Blockchain is a distributed ledger system that stores transactional data. It is ‘decentralized’ because it is not controlled by any central authority. It is a ‘distributed’ system as all data is shared, recorded, and validated by a network of computers around the world, called ‘nodes.’ Each node contains a copy of the digital ledger with no way to tamper or duplicate that data. Nodes must reach consensus on new blocks of transactions before they are added to the chain. This system ensures only genuine data is added to the blockchain, and secures it from manipulation.
All transactions are recorded and verified in a file called a ‘block.’ All transactions in the network are chronologically grouped together to form a linear chain of data blocks, with each new block taking account of all the data from the blocks that came before it – sort of like a Russian doll. This is why the system is called a blockchain.
How Does it Work?
Each and every block in a blockchain network stores the information and hash of its previous block. A hash can be explained as a mathematical code unique to a specific block.
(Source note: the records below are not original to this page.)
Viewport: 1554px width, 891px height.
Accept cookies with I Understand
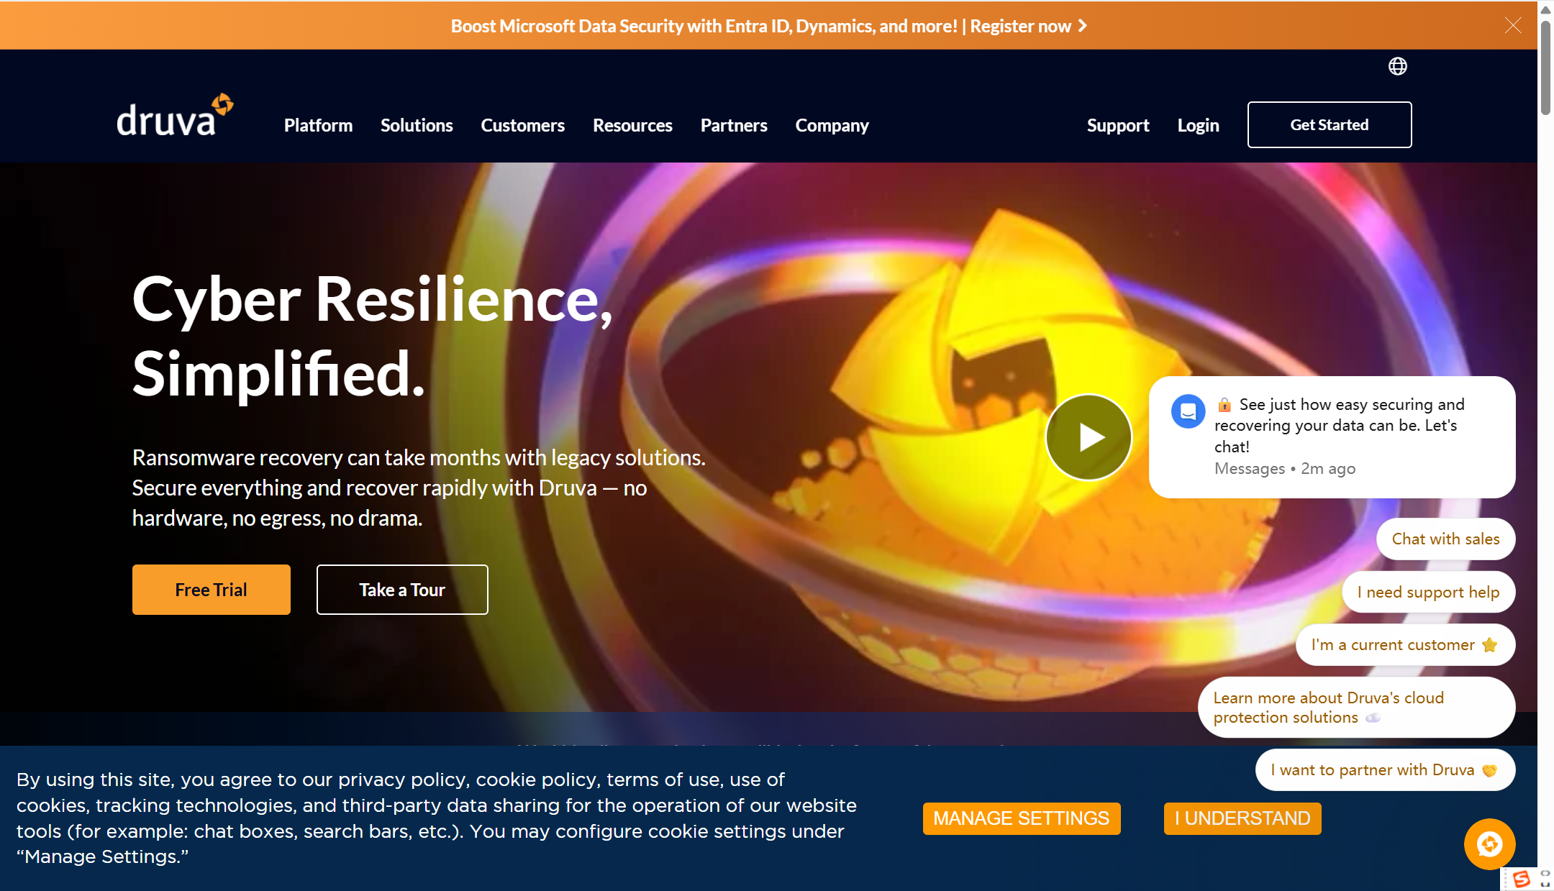click(x=1242, y=818)
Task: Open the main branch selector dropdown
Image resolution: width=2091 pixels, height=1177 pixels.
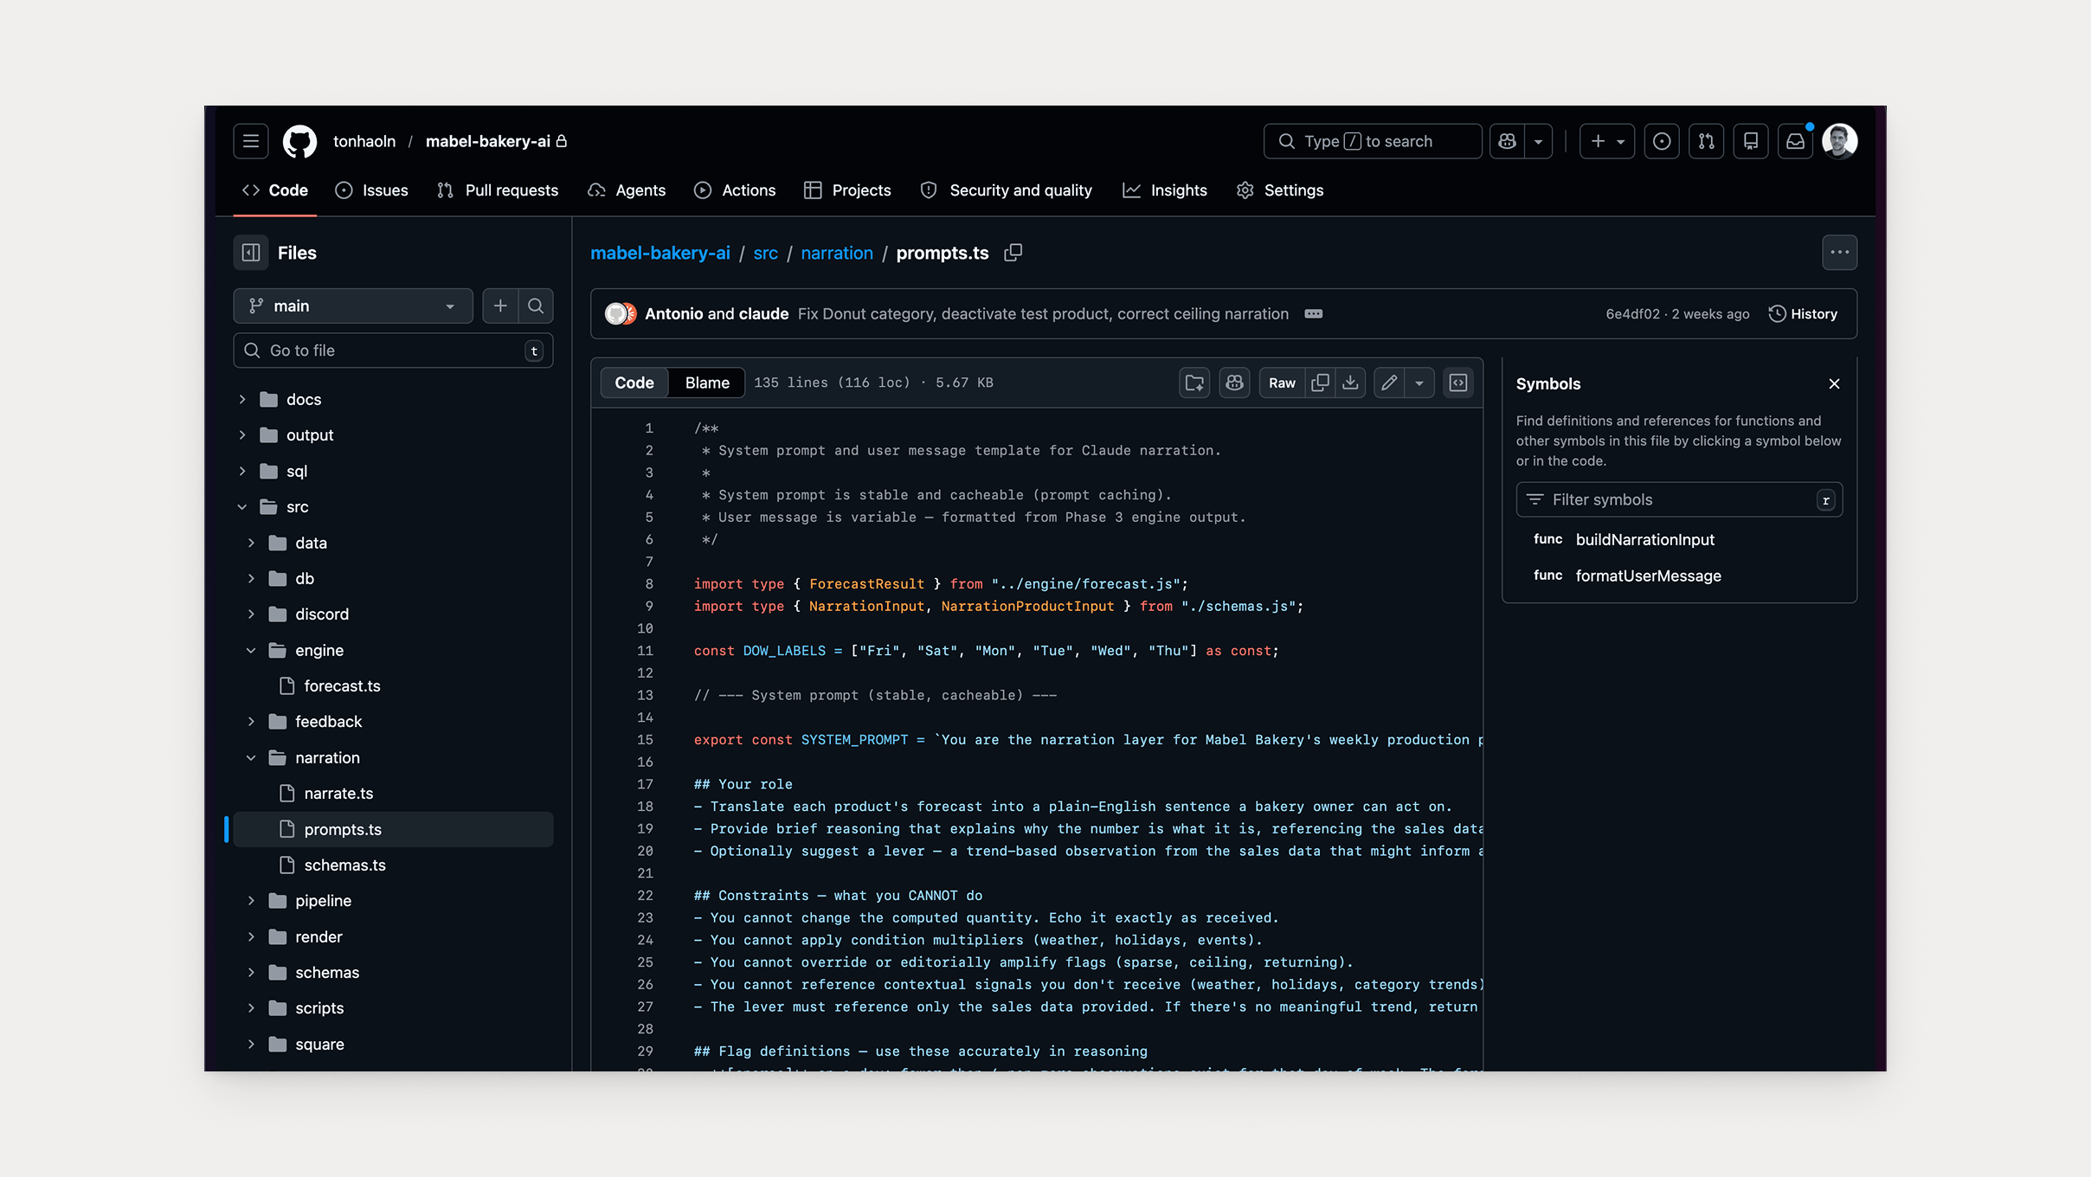Action: (x=352, y=306)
Each block must refer to the preceding block’s hash. When fresh data needs to be added to the network, a new block will be created, and once the block is filled with the information or data, it will be linked to the existing chain of blocks in chronological order. Changing the data once it is stored on the digital ledger is almost impossible.
Types of Blockchains
There are three broad types of blockchain:
- Public Blockchain – A permissionless blockchain that can be accessed by anyone by connecting to the network. Bitcoin is the best example of a public blockchain as anyone can become a node of Bitcoin.
- Private Blockchain – Private blockchains are closed networks open exclusively to authorized users. Companies often use private blockchains for managing internal information and sensitive data, which can only be accessed by a handful of people in the network. Access is determined by the organization itself.
- Consortium Blockchain – Instead of a single entity controlling the network, a Consortium network is controlled by a group of entities or organizations. It is more decentralized than a private blockchain and can be used by organizations with common goals to ensure transparency between the participants.
The technology has real-world applications in the healthcare industry, cross-border payments, online identity verification, copyright, royalties, and more.
Difference between Blockchain and Crypto
While blockchain is a distributed database, cryptocurrency is the unit of value of the decentralized network. Cryptocurrencies are used for transactions within and between blockchains.
So blockchain is the infrastructure, like the Ethereum network, while ETH is the medium of exchange on the Ethereum network.